Wer sehen will, wie tief das Problem sitzt, braucht bloß den zentralen Text des Spiegels zu ihrem Mitarbeiter Claas Relotius zu lesen. In geschliffenen Sätzen erzählt Redakteur Ullrich Fichtner eine ja: Geschichte. Zuerst natürlich eine Vorgeschichte. Dann: Wie das Verlagshaus den Fall aufrollte. Wie andere Mitarbeiter handelten. Wie Relotius schließlich einknickte und ein Geständnis ablegte. Der Verlagsgründer wird zitiert, die Statuten, die Stimmungen aufgeschrieben. Und in einem ist sich der Autor ganz sicher: Der Claas, der ist damit ganz alleine. Einzelnster Einzelfall, höchstens. Das steht dann in derselben hochgesülzten Textform, die Relotius zum Verhängnis wurde und niemand im Haus erkennt die Ironie. Claas Relotius hat nur etwas mehr von dem getan, was die Reportage schon immer verlangt: geschönt. Merkt schon keiner, dachte man vor dem Informationszeitalter. Manche denken das bis heute. Aber um die Lügerei wissen tun wir denke ich mittlerweile alle. Wer täglich die alte Textform „Nachricht“ aus Daten zimmert, wird über eine Spiegel-Reportage nur den Kopf schütteln können. Wie der Relotius zu jeder Situation in jeden Kopf schauen kann, wie immer die richtige Musik läuft, zu den passenden Details, das passiert eben nur im Märchen.

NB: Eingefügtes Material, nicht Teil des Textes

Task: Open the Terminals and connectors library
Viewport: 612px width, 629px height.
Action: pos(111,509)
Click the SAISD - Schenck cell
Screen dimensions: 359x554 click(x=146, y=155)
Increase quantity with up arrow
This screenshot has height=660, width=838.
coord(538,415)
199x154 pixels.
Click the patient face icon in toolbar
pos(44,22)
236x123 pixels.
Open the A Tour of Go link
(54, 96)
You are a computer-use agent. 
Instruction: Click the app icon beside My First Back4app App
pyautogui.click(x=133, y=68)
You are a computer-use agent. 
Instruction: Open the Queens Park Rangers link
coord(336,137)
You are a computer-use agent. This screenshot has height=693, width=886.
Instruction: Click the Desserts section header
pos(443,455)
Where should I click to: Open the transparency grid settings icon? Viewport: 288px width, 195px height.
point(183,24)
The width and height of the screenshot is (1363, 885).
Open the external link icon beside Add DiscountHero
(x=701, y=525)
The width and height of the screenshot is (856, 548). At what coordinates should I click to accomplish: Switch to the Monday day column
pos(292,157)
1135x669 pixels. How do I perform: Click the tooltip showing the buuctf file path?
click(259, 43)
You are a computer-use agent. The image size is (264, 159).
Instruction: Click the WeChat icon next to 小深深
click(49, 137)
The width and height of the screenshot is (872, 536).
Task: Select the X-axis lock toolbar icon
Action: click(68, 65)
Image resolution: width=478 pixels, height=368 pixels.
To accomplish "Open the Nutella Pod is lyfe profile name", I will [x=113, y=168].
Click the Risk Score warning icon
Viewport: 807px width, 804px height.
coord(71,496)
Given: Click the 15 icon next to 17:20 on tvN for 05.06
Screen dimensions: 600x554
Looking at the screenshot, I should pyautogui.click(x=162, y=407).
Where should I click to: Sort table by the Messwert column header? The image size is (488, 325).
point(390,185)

Was mich an der Textform „Reportage“ am meisten stört, ist: alles, schon ihre Grundkonstruktion. Die Verlage und mehr noch die Preis-Komitees erwarten runde, schöne Geschichten, die die Welt so nie schreibt. Also biegen die Schreiber die Realität zurecht. Heraus kommen Geschichten, die für ein Publikum offen erfundener Belletristik (also als Kurzgeschichten) zu schlecht sind, aber über das Versprechen „das ist wirklich passiert“ höchst interessant werden. Und diesen Betrug am Leser fand ich schon immer infam. Er liegt aber nicht an „Einzelnen“, wie es die aktuelle Diskussion zeichnet, sondern im System Reportage an sich.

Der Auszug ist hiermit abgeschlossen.